東日本大震災から1年が過ぎて(その3)

2012年4月18日 20時59分 | カテゴリー: 活動報告

悲しい現実

阿武隈川にかかる飯野堰の見える道で
阿武隈川にかかる飯野堰の見える道で
 その日、30年ぶりに降り立った福島駅には、4月というのに雪が舞っていました。中学時代のクラス会で、なつかしい仲間に会うために出かけたのです。

 県庁勤めの1人は、この春から南相馬へ転勤になり、まさに今、震災によって飼い主と別れ別れになった犬猫たちの保護の仕事をしているという話、また、別の仲間は、県の委託で阿武隈川の流木からペレットストーブのペレット作りをしていたけれど、流木の放射線量が高いため、今はその作業を中断し、除染に忙しいという話などを聞き、複雑な気持ちになりました。
 クラス会の知らせが届いたとき、私は、数年前のクラス会の時に、地元テレビ局がペレットストーブに取り組む彼の仕事について取り上げたと聞き、とてもうれしかったことを思い出したのです。

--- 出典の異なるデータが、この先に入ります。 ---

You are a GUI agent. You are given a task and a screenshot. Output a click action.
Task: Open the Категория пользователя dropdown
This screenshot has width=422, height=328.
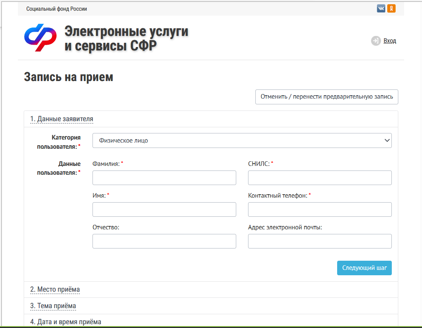click(x=242, y=140)
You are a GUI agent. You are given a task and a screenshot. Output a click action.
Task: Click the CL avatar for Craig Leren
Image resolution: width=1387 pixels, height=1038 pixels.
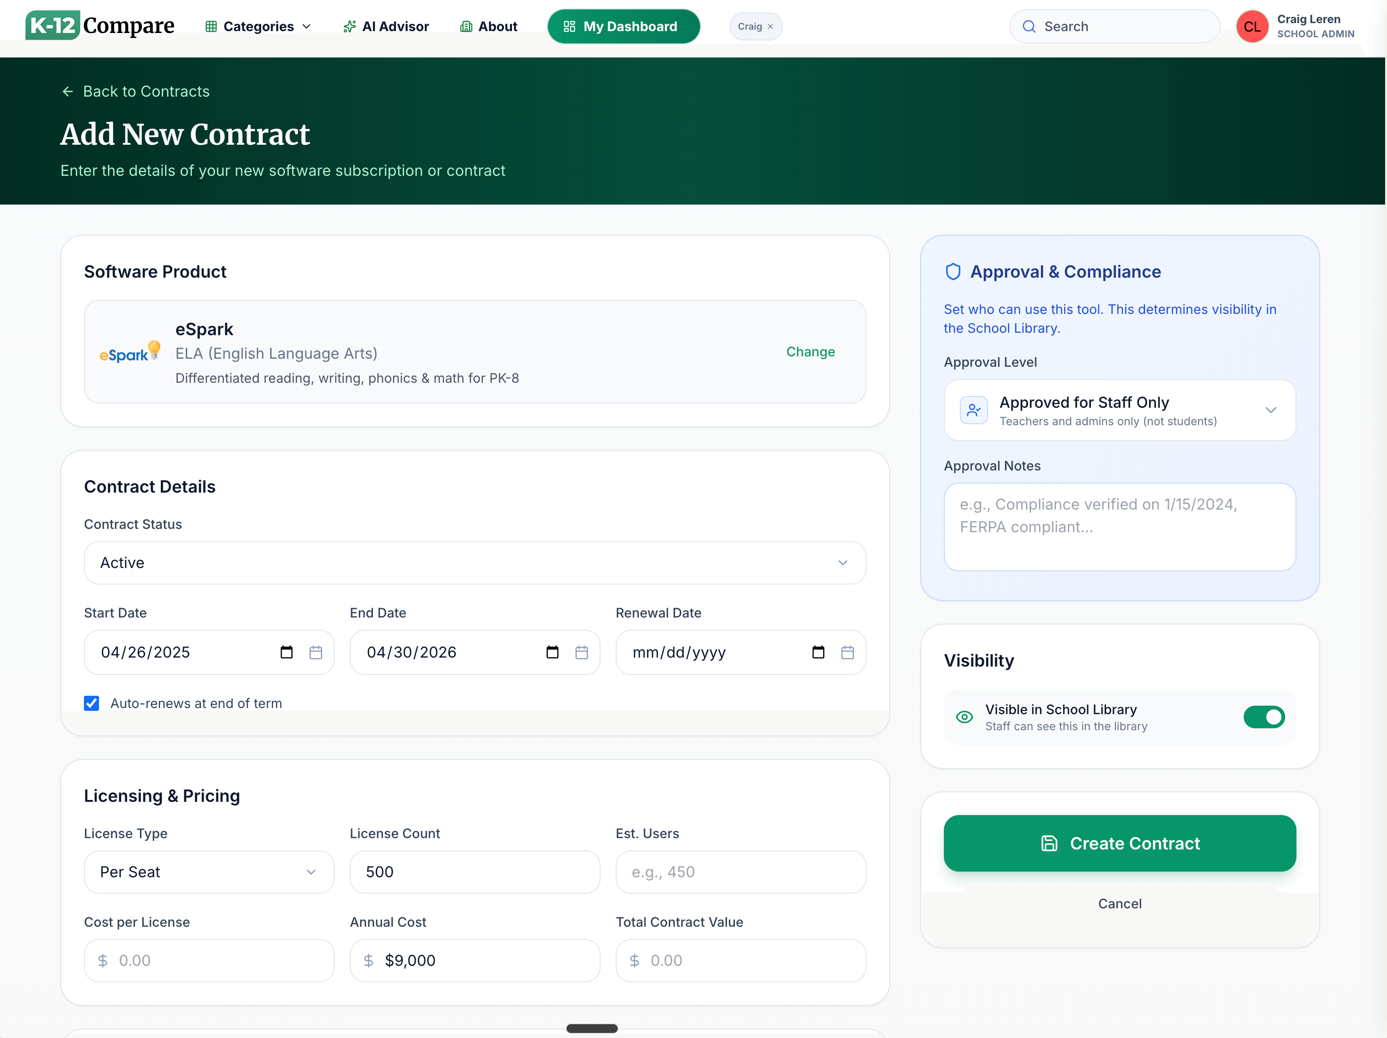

今度会ったら、見学させてもらおうと思っていたからです。数日前に電話をすると、前述のような状況であることを聞かされ、予想していたとはいえ「ああ、心配していたことが現実となっていた!」と言葉を失いました。それでも、私のわがままを聞いてくれて、仕事場に案内してくれました。ちょうど、東京では桜が満開でお花見の頃、福島市は風冷たく蕾も固い状態でした。

 ペレットストーブはエコロジカルな暖房として、数年前から人気が出始め、自治体によっては、5〜10万円の補助金をつけて推奨しています。一級河川では、思った以上に大きな流木があることを知りました。水力発電をするための堰にたまる流木を引き上げて、一定の大きさに割り、ペレットにするのですが、今はそれも焼却処分しているのだそうです。「放射性物質があるのに、焼却しちゃって大丈夫なの?」と聞くと「煙突から放射性物質は飛散しない仕組みになっているけれど、灰は処分できないから決まった場所に保管するしかない。以前は、エコセメントにできたんだけどな」という答えが返ってきました。「放射性物質は飛散しない仕組み?」と問い返しましたが、聞こえなかったのか、これには返事がありませんでした。たぶん、県がそのように説明しているのでしょう。
落ち葉から堆肥をつくる仕事もしていましたが、これも放射線量が高いので、今は山形県の落ち葉を運んで来て堆肥づくりをしているとの話でした。
「線量が高いときには、新聞にでっかく出すくせに、線量が下がったときは、ちょこっとしか報道されないんだ」と悔しそうに話す彼に、隣で奥様も「ほんとよね〜。マスコミもひどいわよ」と憤りをどこにぶつけていいのかわからないという様子でした。
 「何年かかるかわからないけど、しばらくは、除染除染だな」そんな言葉を明るく言い放つ彼の横顔に胸が潰れる思いでした。

 きょう、枝野大臣は福井入りし、大飯原発再稼働の理解を求めました。県庁周辺では、再稼働反対を訴える人たちであふれていました。
 ここ数日、福島県沖では、再び震度3〜4の地震が頻発し、住むものにとって心穏やかではない状況が続いています。福島第一原発4号炉では、温度が上昇中であり、このままいけば、18日には、100℃近くに達するとの指摘もありますが(真偽のほどは、ともかく)、マスコミも言論統制が敷かれているのか、情報量がまったく不足しています。

 野田さん、枝野さん、あなた方は、いったいどちらを向いて政治をしているんですか?まっすぐ、国民の目を見て正直に答えてほしいと思います!